» Given passage:
# # # # # # #
Examining Sir Francis Bacon’s life and works we clearly see the genius of a far-sighted polymath yet from a twenty-first century perspective we are also confronted with something of a paradox. On the one hand we have an individual profoundly influenced by Medieval magic and cabala1 and a committed exponent of alchemy (though deeply critical of some alchemists and their methods). On the other, we have an arch-pioneer of empirical rationalism, who, basing his conclusions on the observation of external things, founded and popularised deductive scientific methodology2 and thereby laid the bedrock of the scientific revolution which was to follow.
We have in Bacon a visionary and a conduit between the Middle Ages and the Elizabethan period, whose radical synthesis shaped and dominated scientific inquiry for subsequent centuries. We see a man inhabiting two separate worlds.
Dubbed the Father of Empiricism, Bacon enjoyed a prominent, influential and diversified career as a parliamentarian (serving as MP, Attorney General and Lord Chancellor) jurist and author but who was plunged into disgrace when prosecuted as a major league debtor. A patron of democracy and editor of the King James Bible, he is widely credited as the author of William Shakespeare’s plays, the pivotal influence behind secret societies and a man who faked his own death in order to carry on his work from the shadows.
Bacon’s big project, the Great Instauration of Science, was ‘directed towards a return to the state of Adam before the Fall, a state of pure and sinless contact with nature and knowledge of her powers’3. And Frances Yates, a prominent Renaissance scholar, also makes the crucial point here that ‘Bacon’s science is still, in part occult science’, encompassing magic, astrology and alchemy.
This grand plan was conceived as a ‘step-by-step restoration of paradise upon earth, but coupled with the illuminations of mankind’4. This attempt to understand the universe was based on the great truth and law of love and would increase cycle by cycle.
‘...the Great Instauration concerns the acquisition of all knowledge (Bacon’s stated goal), for entirely philanthropic or charitable purposes, and therefore includes knowledge of the human psyche and human ethics as well as knowledge of the nature and operations of divinity within all manifest life, physical and metaphysical. All too often Bacon is called materialistic and utilitarian (in the materialistic sense), which is a travesty of the truth...’5
From the modern perspective Bacon’s role is somewhat ambiguous and remains cluttered with elements of controversy. The modern Rosicrucian movement AMORC (Ancient & Mystical Order Rosae Crucis) openly claims that Bacon revived the order in Germany with the publication between 1614 and 1616 of the three Rosicrucian manifestos, Fama Fraternitatis, Confessio Fraternitatis and The Chemical Wedding of Christian Rosenkreutz6. Bacon’s posthumously published utopian novel New Atlantis (1627) is also widely recognised as being a rich repository of Rosicrucian ideas and ideals.
The German Rosicrucian tracts, which sparked a flap across Europe, are normally attributed to Johann Valentin Andreae, a Lutheran pastor and mystic from Würtemberg. But according to Manley P. Hall and others they were in fact crafted by Bacon. Hall suggests that Andreae may well have permitted his name to be used by Bacon as pseudonym for these tracts7. He asserts that not only was Bacon a Rosicrucian but the Rosicrucian – and therefore a pivotal and influential figure in the subsequent rise of Freemasonry8.
Moreover, Hall is among a large and vocal group which also attributes the authorship of William Shakespeare’s plays to Bacon who incorporated a wide range of Rosicrucian ideas into the texts.
# # # # # # #
» About this exercise: In the passage on Francis Bacon, who are the German Rosicrucian tracts normally attributed to? The records have no connection to the passage on Francis Bacon.
# # # # # # #
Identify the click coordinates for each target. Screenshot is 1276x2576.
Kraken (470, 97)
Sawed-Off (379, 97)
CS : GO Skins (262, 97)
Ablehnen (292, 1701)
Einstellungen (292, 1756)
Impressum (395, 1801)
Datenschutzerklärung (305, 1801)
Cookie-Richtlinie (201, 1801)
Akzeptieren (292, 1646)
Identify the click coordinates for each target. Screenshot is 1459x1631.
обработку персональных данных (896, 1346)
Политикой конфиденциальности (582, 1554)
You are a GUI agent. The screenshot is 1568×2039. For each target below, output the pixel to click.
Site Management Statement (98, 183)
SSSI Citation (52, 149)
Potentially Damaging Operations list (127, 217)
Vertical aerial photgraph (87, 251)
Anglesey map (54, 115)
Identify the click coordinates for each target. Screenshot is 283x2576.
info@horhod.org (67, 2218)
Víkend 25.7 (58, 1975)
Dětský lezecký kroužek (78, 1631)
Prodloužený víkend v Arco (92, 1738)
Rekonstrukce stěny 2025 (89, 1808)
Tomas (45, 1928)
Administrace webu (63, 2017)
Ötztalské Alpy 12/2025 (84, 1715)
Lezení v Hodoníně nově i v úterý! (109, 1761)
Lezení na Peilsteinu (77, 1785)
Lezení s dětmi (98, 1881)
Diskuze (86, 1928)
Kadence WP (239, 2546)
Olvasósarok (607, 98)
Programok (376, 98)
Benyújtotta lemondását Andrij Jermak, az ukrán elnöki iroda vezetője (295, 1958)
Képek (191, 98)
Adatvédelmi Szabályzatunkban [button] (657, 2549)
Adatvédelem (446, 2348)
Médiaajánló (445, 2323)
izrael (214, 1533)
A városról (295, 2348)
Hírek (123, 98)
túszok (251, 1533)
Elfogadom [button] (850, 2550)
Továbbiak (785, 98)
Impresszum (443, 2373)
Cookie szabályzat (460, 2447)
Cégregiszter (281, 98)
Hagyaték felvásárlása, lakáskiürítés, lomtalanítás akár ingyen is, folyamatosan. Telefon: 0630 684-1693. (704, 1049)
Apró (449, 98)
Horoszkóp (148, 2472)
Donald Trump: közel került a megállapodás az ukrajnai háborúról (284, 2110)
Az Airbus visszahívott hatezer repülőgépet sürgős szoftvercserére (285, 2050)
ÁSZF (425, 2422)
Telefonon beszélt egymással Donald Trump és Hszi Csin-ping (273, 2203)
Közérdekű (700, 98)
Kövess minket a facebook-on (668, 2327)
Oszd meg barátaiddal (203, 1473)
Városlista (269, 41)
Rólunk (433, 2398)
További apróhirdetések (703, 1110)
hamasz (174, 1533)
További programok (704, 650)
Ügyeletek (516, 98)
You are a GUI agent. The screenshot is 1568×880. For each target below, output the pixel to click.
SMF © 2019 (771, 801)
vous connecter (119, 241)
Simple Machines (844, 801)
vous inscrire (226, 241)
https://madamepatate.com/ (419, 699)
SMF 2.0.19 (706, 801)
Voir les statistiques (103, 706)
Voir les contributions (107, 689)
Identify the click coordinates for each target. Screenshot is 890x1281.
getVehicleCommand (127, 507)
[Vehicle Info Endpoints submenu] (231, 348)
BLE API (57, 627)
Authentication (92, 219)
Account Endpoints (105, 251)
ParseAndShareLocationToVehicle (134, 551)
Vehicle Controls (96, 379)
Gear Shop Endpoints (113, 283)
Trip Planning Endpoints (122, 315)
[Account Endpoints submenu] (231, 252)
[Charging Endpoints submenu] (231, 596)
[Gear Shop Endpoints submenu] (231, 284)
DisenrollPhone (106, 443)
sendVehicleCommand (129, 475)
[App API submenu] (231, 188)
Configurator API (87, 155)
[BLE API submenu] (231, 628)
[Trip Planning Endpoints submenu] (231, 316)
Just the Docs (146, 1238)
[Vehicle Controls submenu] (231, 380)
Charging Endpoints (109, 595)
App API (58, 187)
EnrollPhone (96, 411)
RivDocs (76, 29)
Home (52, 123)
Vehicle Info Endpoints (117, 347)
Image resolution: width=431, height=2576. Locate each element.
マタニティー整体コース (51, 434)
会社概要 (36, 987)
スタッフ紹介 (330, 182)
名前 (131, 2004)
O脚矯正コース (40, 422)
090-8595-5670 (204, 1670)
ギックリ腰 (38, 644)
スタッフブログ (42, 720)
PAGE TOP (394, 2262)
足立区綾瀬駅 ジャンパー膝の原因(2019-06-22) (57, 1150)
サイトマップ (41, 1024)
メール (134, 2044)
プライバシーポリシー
# # # # # # #
» Result: Johann Valentin Andreae, a Lutheran pastor and mystic from Würtemberg.